Small crowd at budget meeting says 'Tax us'
The overwhelming majority of about 50 people at Peachtree City’s town hall meeting on the budget indicated they don’t support cuts in city services, city staffing levels or employee benefits.
After Mayor Don Haddix asked for a show of hands on those matters, he asked for the same on how many people would support a property tax increase. About 30 people raised their hands, and among that number were a few city employees.
About six members of the audience indicated they favored a cut in services and also a cut in employee benefits, though only three were willing to support cutting employees’ pay.
Several residents argued that the city should cut services in some form in a bid to avoid a tax increase.
Mark Ballard, a recreation commission member, noted that the recreation department has taken its funding cuts and that parent associations in various sports have stepped up to fill the void with extra grass cutting and other maintenance improvements the city can’t handle due to budgetary constraints.
Ballard referenced the city’s slogan: “Plan to Stay,” in his remarks.
“I don’t think many people would plan to stay if they don’t have some quality of life,” Ballard said.
Several other residents said they would like to see the city increase the frequency of lawn mowing off secondary streets from the current three times a year. One resident said it should be upped to six times a year.
Several speakers, including those who commented via the Internet, suggested that cuts could be made in public safety, specifically the police department.
The city has the second-lowest ratio of officers per thousand residents among cities its size, yet the crime rate of “more serious” classified crimes has increased 92 percent since 2004. In the same time frame, the number of traffic citations has decreased from about 9,500 to just over 6,200 because officers must spend more time investigating the more serious crimes, City Manager Bernie McMullen said in his opening remarks.
Beyond McMullen’s presentation, the remainder of the meeting was dedicated to citizen comments on the budget.

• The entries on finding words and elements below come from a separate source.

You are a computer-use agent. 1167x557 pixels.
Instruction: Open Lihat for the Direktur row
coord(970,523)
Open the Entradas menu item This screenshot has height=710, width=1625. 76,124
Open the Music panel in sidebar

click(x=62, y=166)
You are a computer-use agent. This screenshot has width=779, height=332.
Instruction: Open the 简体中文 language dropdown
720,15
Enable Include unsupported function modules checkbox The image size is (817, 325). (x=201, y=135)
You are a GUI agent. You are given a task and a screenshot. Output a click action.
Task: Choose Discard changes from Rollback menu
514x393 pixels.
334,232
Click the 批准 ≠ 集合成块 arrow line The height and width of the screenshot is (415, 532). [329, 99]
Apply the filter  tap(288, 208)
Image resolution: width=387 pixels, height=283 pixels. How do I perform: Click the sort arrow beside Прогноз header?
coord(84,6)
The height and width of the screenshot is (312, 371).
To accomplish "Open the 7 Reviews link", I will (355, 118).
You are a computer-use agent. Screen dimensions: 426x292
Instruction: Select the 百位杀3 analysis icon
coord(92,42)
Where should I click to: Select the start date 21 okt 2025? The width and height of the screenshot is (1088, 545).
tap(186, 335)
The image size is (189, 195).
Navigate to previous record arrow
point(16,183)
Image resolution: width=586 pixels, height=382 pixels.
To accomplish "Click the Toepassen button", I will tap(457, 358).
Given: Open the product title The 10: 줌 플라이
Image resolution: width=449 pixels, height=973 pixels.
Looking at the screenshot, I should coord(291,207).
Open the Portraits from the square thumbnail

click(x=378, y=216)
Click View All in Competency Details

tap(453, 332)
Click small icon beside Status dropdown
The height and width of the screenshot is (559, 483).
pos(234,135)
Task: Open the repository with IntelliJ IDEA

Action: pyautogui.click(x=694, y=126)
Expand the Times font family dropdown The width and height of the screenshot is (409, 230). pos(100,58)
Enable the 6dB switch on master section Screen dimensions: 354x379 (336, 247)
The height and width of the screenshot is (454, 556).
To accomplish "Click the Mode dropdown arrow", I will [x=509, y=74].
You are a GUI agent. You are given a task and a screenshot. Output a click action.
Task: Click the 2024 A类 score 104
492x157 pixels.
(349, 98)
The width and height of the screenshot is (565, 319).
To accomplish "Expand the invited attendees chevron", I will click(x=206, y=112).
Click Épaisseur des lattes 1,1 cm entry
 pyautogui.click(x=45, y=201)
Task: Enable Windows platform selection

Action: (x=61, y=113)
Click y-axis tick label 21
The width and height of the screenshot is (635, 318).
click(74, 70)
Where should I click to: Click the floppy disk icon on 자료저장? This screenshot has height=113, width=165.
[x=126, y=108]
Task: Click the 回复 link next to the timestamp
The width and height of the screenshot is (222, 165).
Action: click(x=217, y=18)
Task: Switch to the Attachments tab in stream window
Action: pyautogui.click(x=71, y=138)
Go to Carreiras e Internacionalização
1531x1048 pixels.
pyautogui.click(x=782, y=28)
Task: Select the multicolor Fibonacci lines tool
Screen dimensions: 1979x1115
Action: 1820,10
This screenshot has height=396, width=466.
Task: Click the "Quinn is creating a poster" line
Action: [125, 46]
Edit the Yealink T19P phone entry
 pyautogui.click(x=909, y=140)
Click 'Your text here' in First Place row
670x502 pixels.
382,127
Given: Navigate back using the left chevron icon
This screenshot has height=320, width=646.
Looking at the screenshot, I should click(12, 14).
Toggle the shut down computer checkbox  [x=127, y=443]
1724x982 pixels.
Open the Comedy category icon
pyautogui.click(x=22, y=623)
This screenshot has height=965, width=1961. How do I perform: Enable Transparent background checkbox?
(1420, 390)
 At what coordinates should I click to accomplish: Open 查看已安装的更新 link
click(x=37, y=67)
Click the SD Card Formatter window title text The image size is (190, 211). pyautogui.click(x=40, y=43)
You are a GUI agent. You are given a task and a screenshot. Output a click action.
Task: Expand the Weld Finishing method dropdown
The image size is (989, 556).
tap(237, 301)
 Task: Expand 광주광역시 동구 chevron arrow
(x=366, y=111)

Resident Robert Brown suggested that the reason the city is in a fiscal quandary despite a significant increase in revenue each year due to increases in property values.
“Our level of service and level of expenditures have gotten out of whack with the city population,” Brown said, urging the city to cut costs further before adopting a property tax increase.
The city is facing an $18 million shortfall over the next five years, in part because it will have to begin funding an estimated $1.5 million in 2013 when SPLOST funds are exhausted for street and cart path maintenance.
Also, the city is anticipating an annual $1 million hit in 2013 when the local option sales tax distribution formula is renegotiated. That decrease would be tied to the city’s more stable population compared to other areas in Fayette County that are continuing to grow, McMullen noted.